My original code was inserted just below the title element, before any external resource calls, as follows:

<script>
/*<![CDATA[*/
    (function(){
        function a(b){document.documentElement.setAttribute('class',b);}
        a('scripted loading');
        this.load = a('scripted');
    }());
/*]]>*/
</script>

'scripted' is necessary to call styles exclusively necessary for the Javascript-enabled page render; the 'loading' is used in a short style tag immediately after the script which hides the child body by means of visibility:hidden (display:none won't load associated internal resources in certain browsers), and puts a loading gif as a centered background image for the html element.

So the mechanism ran as follows: in an anonymous function, immediately give the html element a class of 'scripted loading', and on window.load, get rid of the 'loading' class to reveal the loaded page. Execute the anonymous function immediately after parsing.

In practice, on a sample large site landing page (2.6 MB), I was still getting FOUC — even when all the resources were called directly from my file system — in particular a large Flash object would flick in later (dramatically changing the layout), and styles relating to dynamically hidden content would be briefly visible after the body had been revealed.

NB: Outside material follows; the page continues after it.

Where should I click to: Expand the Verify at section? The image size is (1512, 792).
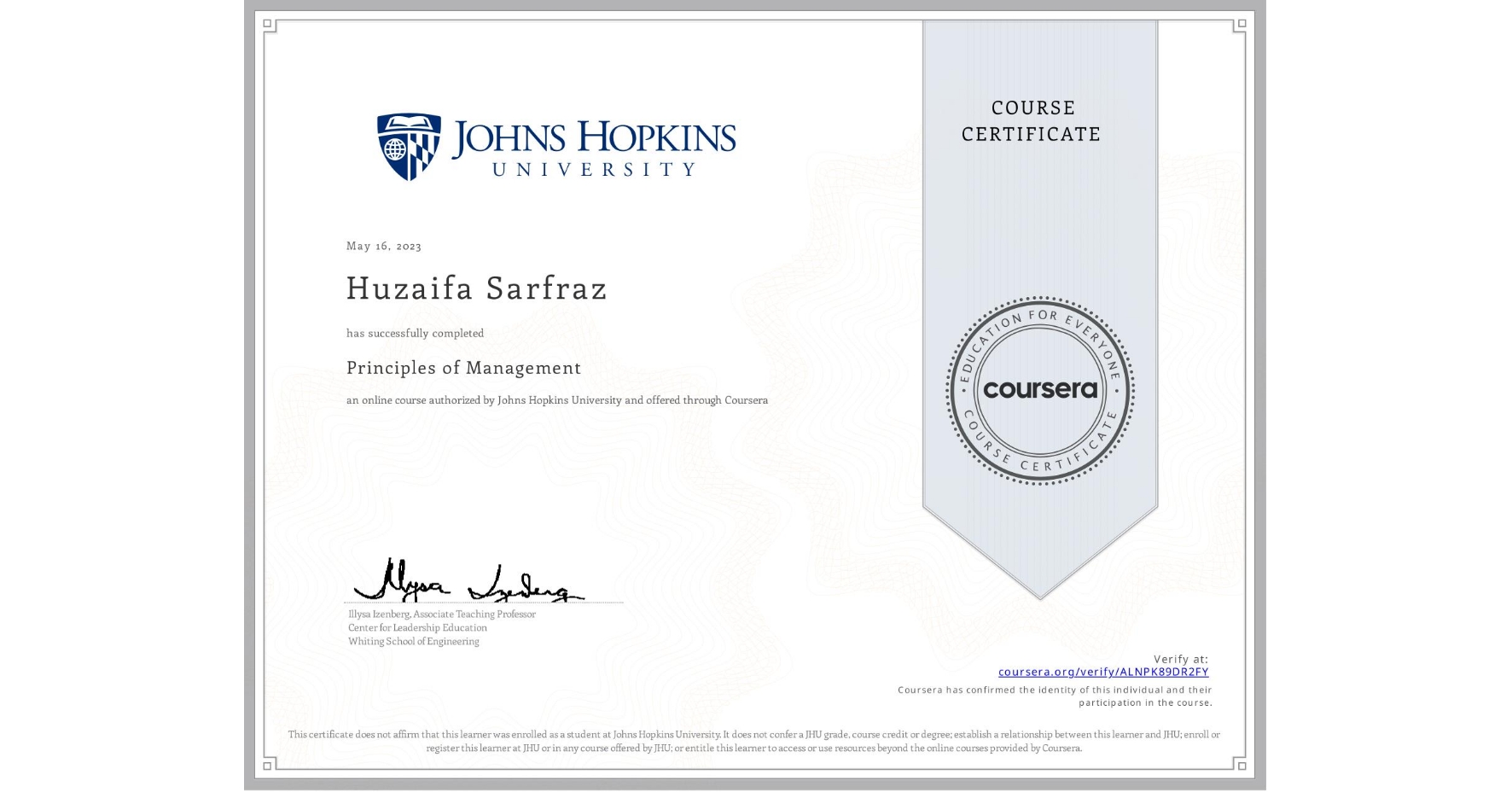click(1181, 658)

So I tried delaying the execution of the function removing the 'loading' class:

<script>
/*<![CDATA[*/
    var a = document.documentElement,
        b = function(c){a.setAttribute('class',c);};
    b('scripted loading');
    a.onload = this.setTimeout('b(\'scripted\')',500);
/*]]>*/
</script>

Again, still with everything on my local filesystem and loaded from cache, the FOUC remained. When I delayed the final function execution to 1 second after document load (already fumbling for what may be a better indicator of full load), the page was revealed as it should be: however by this point I've forced all users to see the loading gif for an arbitrary full second. It's hardly ideal.

What I'm after is a better indicator of the page having fully loaded and processed. Do I have to set listeners for every external resource's having loaded and assume necessary processing and rendering time thereafter to trigger an accurate 'user-ready' event?